"Les salopards, ils ont vandalisé notre P'tit Quinquin !" : on vous raconte l'histoire de la statue de la dentellière décapitée à Lille

La sculpture d'Eugène Déplechin, représentant une dentellière et son enfant, a été vandalisée ce week-end, au square Foch de Lille. Plus qu’un monument, datant de 1902, cette allégorie de la célèbre chanson du P'tit Quinquin est le symbole d’un passé industriel et populaire de la ville.

Geste délibéré d'un vandale ou bêtise d'un fêtard ignorant ? Impossible de le savoir pour l'heure, mais quoi qu'il en soit, la décapitation de la statue du P'tit Quinquin, dans la nuit de vendredi 24 à samedi 25 novembre 2023, square Foch, a fait bondir la maire de Lille.

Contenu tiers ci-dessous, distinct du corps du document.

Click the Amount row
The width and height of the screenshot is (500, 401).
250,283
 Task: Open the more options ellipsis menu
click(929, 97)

"C'est un acte déplorable qui s’attaque à la culture populaire lilloise", s'est indignée Martine Aubry, dans un message publié sur X (ex-Twitter), avant d'annoncer que la municipalité porte plainte. Un émoi partagé par ses administrés, dont Yves, révolté du haut de ses 93 ans : "les salopards, ils ont vandalisé l'emblème de notre région !"

L'histoire d'une chanson...

Mais au fait, quelle est l'histoire de cette statue, si chère au coeur des habitants de la capitale des Flandres ? "C'est une histoire sociale, une histoire populaire, commence Jean-Yves Méreau, président de l'association de protection du patrimoine Renaissance du Lille ancien. L'histoire d'une célèbre chanson qui a fait le tour du monde : celle du P'tit Quinquin"

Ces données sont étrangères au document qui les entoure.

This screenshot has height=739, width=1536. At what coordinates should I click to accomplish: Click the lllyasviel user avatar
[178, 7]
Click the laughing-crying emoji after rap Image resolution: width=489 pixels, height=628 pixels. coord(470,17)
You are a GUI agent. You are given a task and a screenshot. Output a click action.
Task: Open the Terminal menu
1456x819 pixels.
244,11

Cette sculpture à taille humaine réalisée en 1902 par l'artiste roubaisien Eugène Déplechin représente une dentellière tenant dans ses bras son enfant, avec le berceau à côté. La femme, qui élève seule son fils, le cajole et le couvre de sa chaleur. "In amiclotant sin p'tit garchon", comme le disent les paroles de la fameuse chanson...

... et d'un passé industriel

Cette statue est donc l'illustration monumentale de la berceuse d'Alexandre Desrousseaux, composée et chantée pour la première fois dans un estaminet de la rue de Gand, un 13 novembre 1853. "En quelques jours tout Lille chantait le P'tit Quinquin, raconte Patrice Desdoit, historien local autodidacte. Puis, c'est devenu un tube mondial, allez savoir pourquoi."

Si cette statue parle autant aux Lillois, surtout les anciens, c'est aussi qu'elle évoque un passé pas si lointain, celui de l'industrie de la dentelle dans le Nord, florissante au 19e siècle. "Dentellière, c'est un métier identitaire de la ville", tient à rappeler Jean-Yves Méreau. "Dentellière, c'est le peuple, abonde Patrice Desdoit. À l'époque, il y en avait partout dans les rues de Lille."

Anecdote morbide

Une histoire méconnue, et un brin morbide, circule sur le modèle qui a inspiré Eugène Déplechin dans la conception du visage de cette mère de famille. En effet, le sculpteur se serait appuyé sur les traits et la forme d'un masque moulé à partir de la tête d'une jeune femme morte noyée à Paris : de l'inconnue de la Seine. "Son visage, que l'on disait magnifique, était en vogue dans le milieu artistique du début du XXe siècle", constate l'historien lillois.

Le monument actuel, situé à l'entrée du square Foch, côté rue nationale, est en fait une réplique de l'œuvre originale, en marbre, déplacée dans l'hôtel de ville de Lille il y a plusieurs années. "C'était un choix de la municipalité car elle avait déjà été recouverte de peinture et vandalisée à plusieurs reprises", explique Patrice Desdoit.

Mais cette réplique tend aussi à s'abîmer avec le temps, comme le démontre l'état de la pierre, sali avec l'âge. C'est pourquoi, la mairie de Lille, par la voix de son adjointe à la Culture, Marie-Pierre Bresson, l'assure : "nous procéderons à la restauration de cet élément du patrimoine". La tête de la dentellière a été retrouvée sur place. Une enquête devrait être ouverte pour retrouver le ou les auteurs de cet acte.